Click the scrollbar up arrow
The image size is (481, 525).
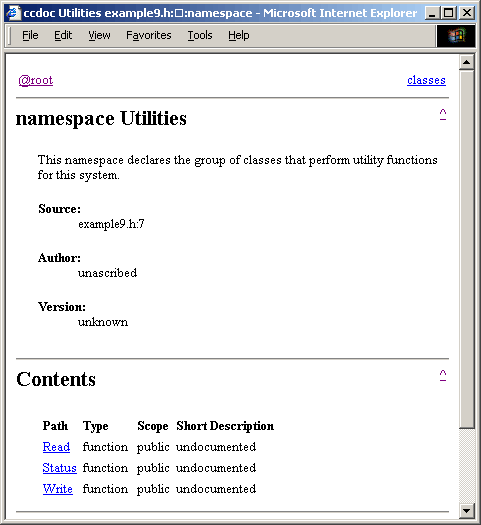[x=466, y=62]
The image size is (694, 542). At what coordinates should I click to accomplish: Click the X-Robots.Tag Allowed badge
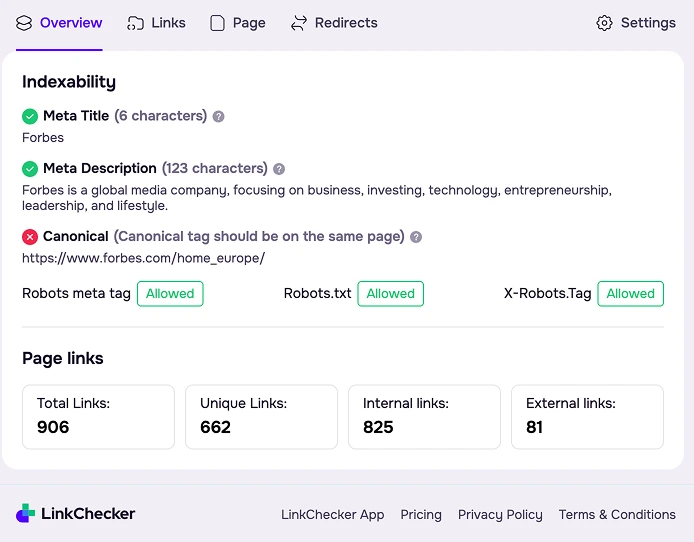[630, 294]
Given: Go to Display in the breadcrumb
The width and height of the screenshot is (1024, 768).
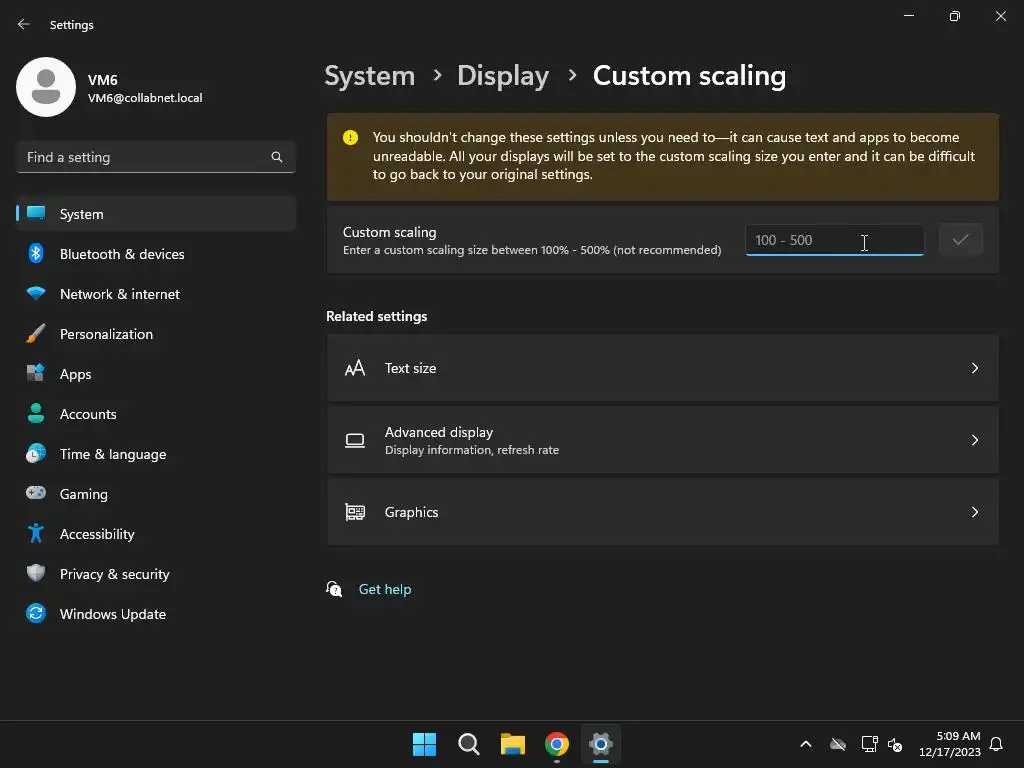Looking at the screenshot, I should [503, 76].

========================================

- The task -
Pictures aside, repeat every line of the data above exactly.

- Answer to the exercise -
Click the scrollbar up arrow
The image size is (481, 525).
[x=466, y=62]
The image size is (694, 542). At what coordinates should I click to accomplish: Click the X-Robots.Tag Allowed badge
[630, 294]
Given: Go to Display in the breadcrumb
The width and height of the screenshot is (1024, 768).
Looking at the screenshot, I should [503, 76].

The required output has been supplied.